Some facts about Cheek Advancement surgery:
The cheek advancement flap is a technique that is suitable for reconstruction of large cheek skin defects after excision of skin malignancies.
The cheek area can be reconstructed as the cheek rotation flap has sufficient blood flow and large flap size. It is also easy to manipulate and flexible.
The cheek rotation flap can be used for reconstruction of defects on cheek, lower eyelid, or medial and lateral canthus.
The cheek area need a reconstruction after removal of the facial tumor.
The location, size, depth, and the adjacent tissue relax degree is considered by the surgeon when reconstructing the defect site after removal of the facial tumor.
The cheek rotation advancement flap is used to reconstruct the cheeks or the wide lower eyelid defect. It is one of the local flaps that reconstructs the face.

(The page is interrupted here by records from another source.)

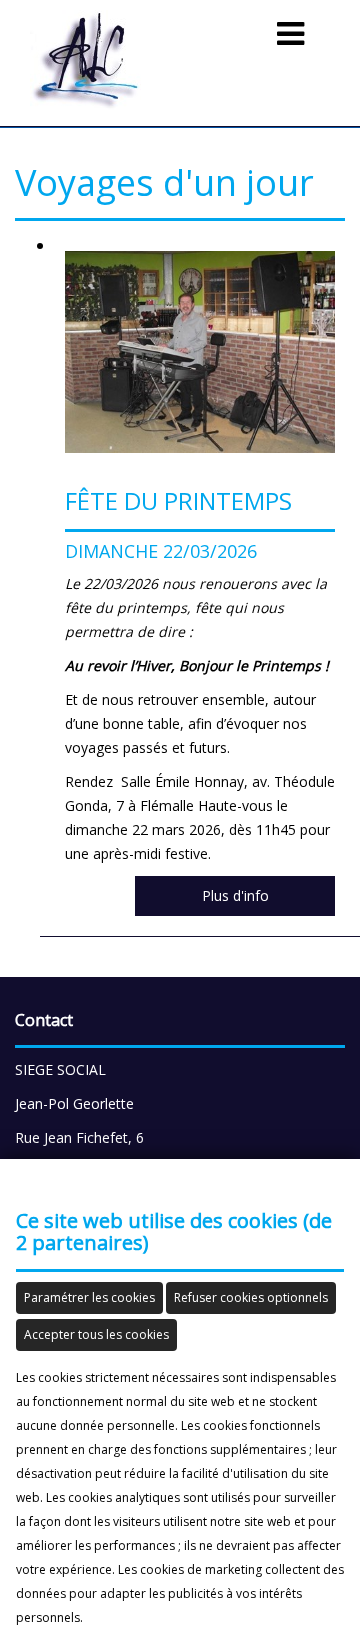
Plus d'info (235, 895)
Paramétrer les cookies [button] (89, 1297)
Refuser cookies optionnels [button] (251, 1297)
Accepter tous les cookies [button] (96, 1334)
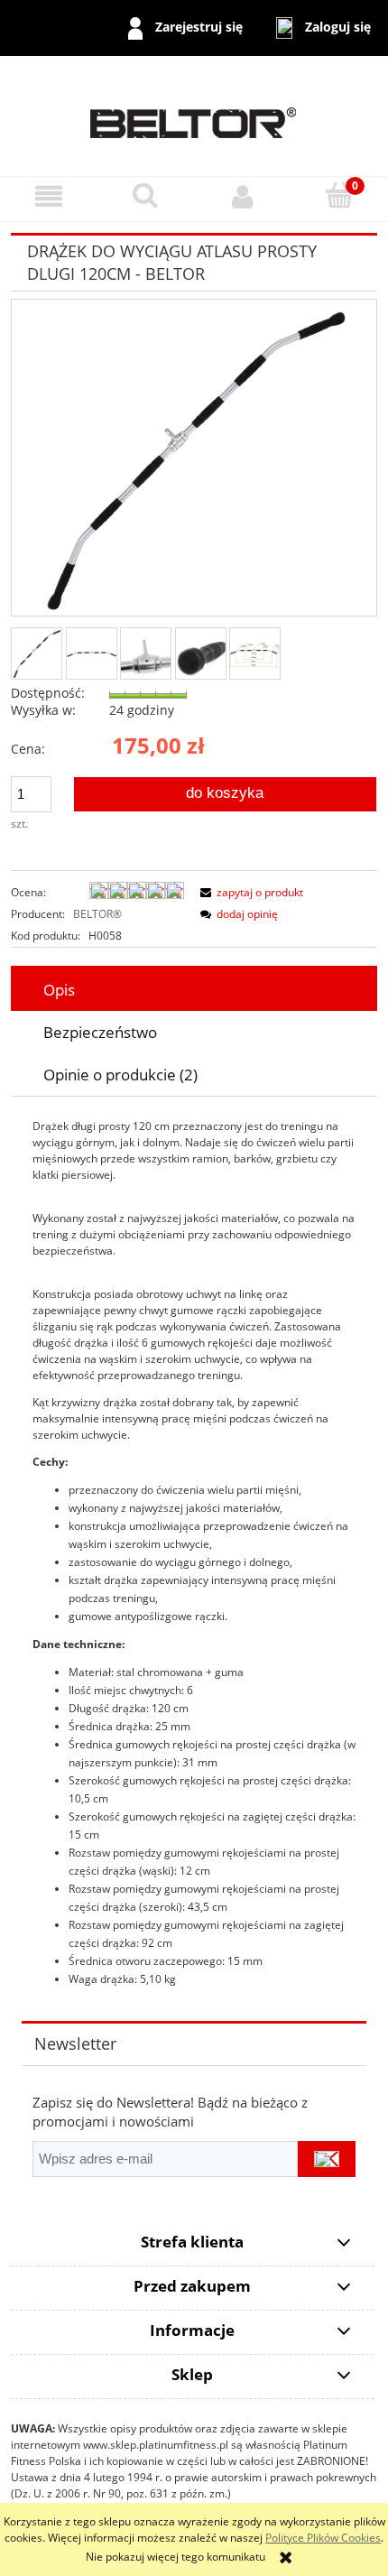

Intention healing may offer acceptable functional and aesthetic results for small, superficial defects located in concave areas of the cheek, such as the preauricular sulcus, melolabial crease, and facial-alar groove.
The only nonsurgical option for the treatment of cheek defects is healing by secondary intention
Secondary intention may heal the large lateral cheek defect that cannot be closed primarily, in a patient who cannot tolerate complicated reconstructive options with a reasonable result.
This form of healing is suitable for defects that are small and superficial and are not closely associated with the eyelid or lip .
Procedure for Cheek Advancement surgery:
The procedure can be done when you are awake as well as asleep.
A small incision will be made above the gumline of the upper teeth under each cheek.
3 to 5 days of swelling in the cheeks are expected.
Mostly absorbable sutures are used that do not need to be removed.
The rotation-advancement flaps which may be designed as either single or double lobe are used for cheek reconstruction.
Most small defects may be primarily closed, where as large residual donor defects may require skin graft placement for closure.
Repair of large cheek defects that are larger than 3 to 4 cm in the lower preauricular area where recruitment of the upper posterior auricular cervical skin is needed for wound closure can be done by rotational flaps.
Transposition flaps may be used or better result in case of more medial part of the cheek.
Medium-sized defects can be treated with the help of bilobed flaps that can also be used to rotate adjacent tissue into cheek defects.
The secondary flap can be rotated in to fill the primary donor defect after advancement of the primary flap.
Bilobed flaps are most effective in lateral defect repair for cheek reconstruction when the donor site can be placed in the cervical area as well as in the buccal area
These allows recruitment of a larger adjacent flap and closure of the donor defect with a more distant flap.
Bilobed flaps rotate adjacent tissue over the cheek defects for providing coverage.